The company faces patient lawsuits in state and federal courts related to several products and its marketing practices. Still pending is a federal investigation of how the company marketed its antipsychotic drug Risperdal. In previous filings with the Securities and Exchange Commission, J&J said the investigation could eventually result in criminal charges being filed.

On Monday, J&J declared a cash dividend for the third quarter of 2013 of $0.66 per share, with the dividend payable on Sept. 10, to shareholders of record at the close of business on Aug. 27.

J&J's revenue was helped by the sales of medical devices from Synthes, which had its U.S. headquarters in Chester County until J&J completed a $19.7 billion purchase of the company in 2012.

J&J's McNeil Consumer Healthcare subsidiary is based in Fort Washington, Montgomery County. The factory at that location has been closed since April 2010 because of production problems. The company has tried to shift production of products such as Tylenol and Motrin to other facilities.

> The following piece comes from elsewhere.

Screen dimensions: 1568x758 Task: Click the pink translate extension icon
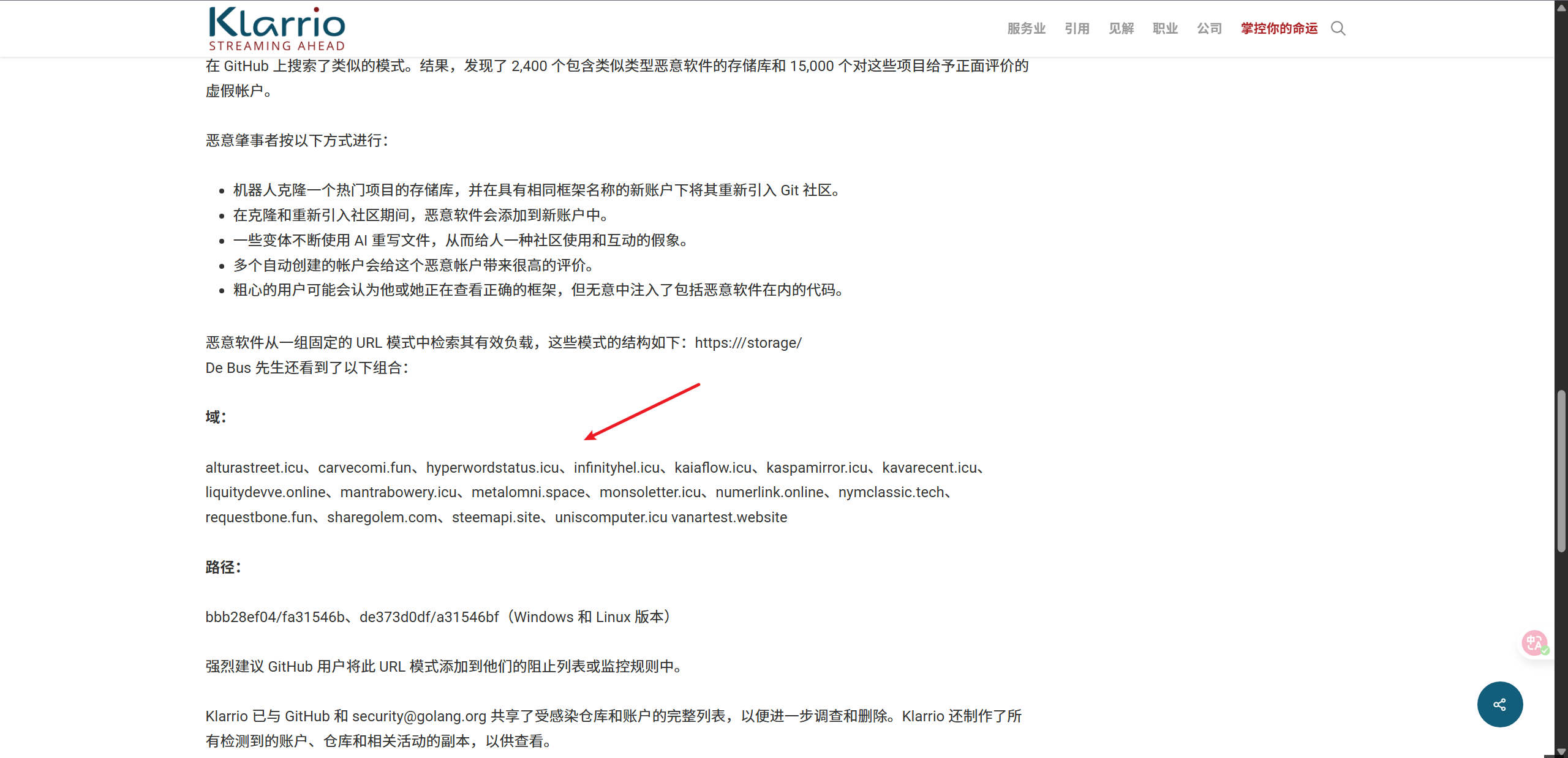coord(1534,642)
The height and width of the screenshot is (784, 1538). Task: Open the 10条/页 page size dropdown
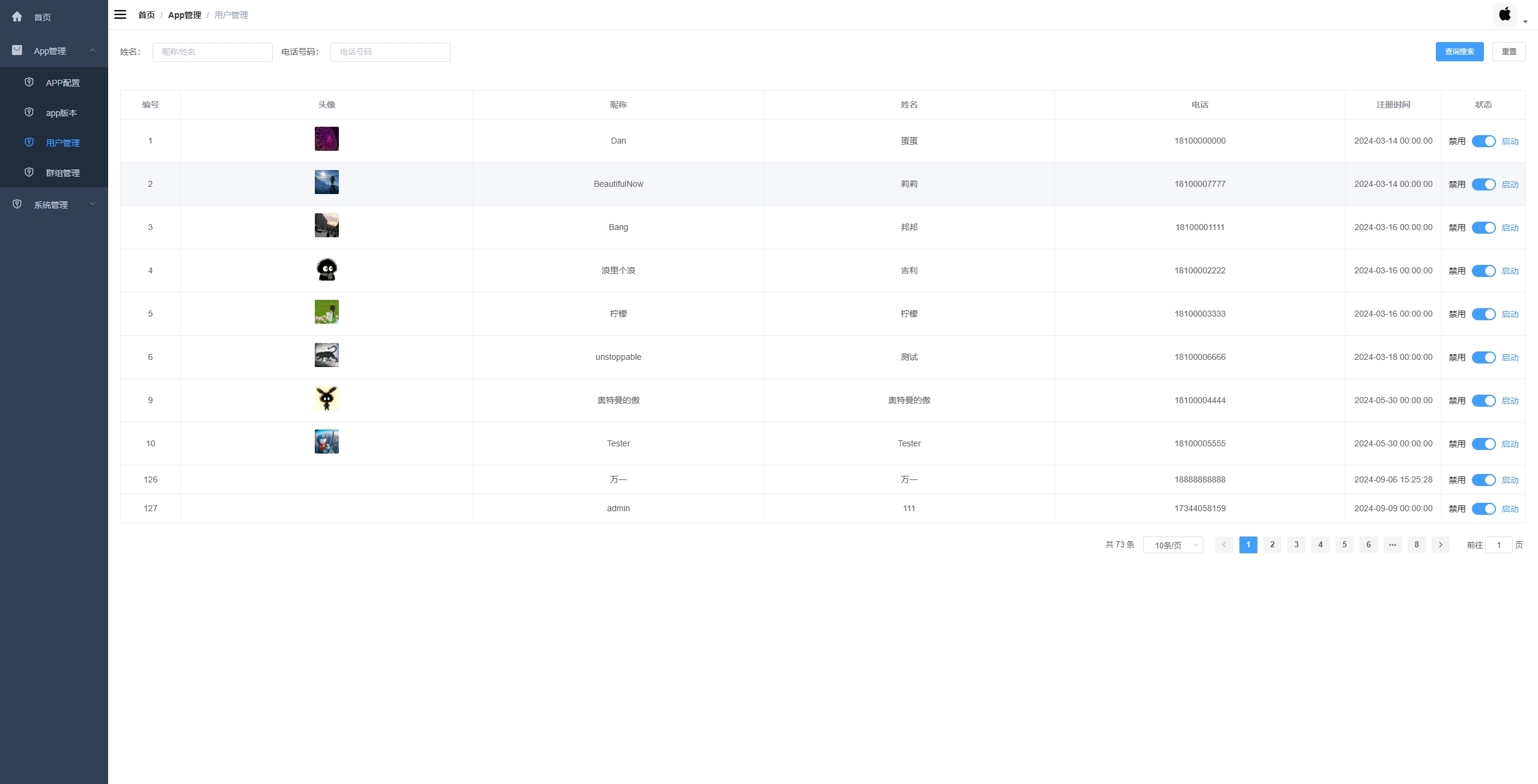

"We delivered solid first quarter results led by the success of many of our recently launched pharmaceutical products and the addition of Synthes to our orthopedics business. Also of note is the growth in our over-the-counter medicines business as we continue to make progress in returning a reliable supply of high quality products to our customers," Alex Gorsky, J&J chairman and chief executive officer, said in a statement. "Our investments to advance our pipelines and expand our global presence, along with the outstanding efforts of our talented people, will enable us to continue to deliver sustainable growth and meaningful innovations to patients and customers around the world."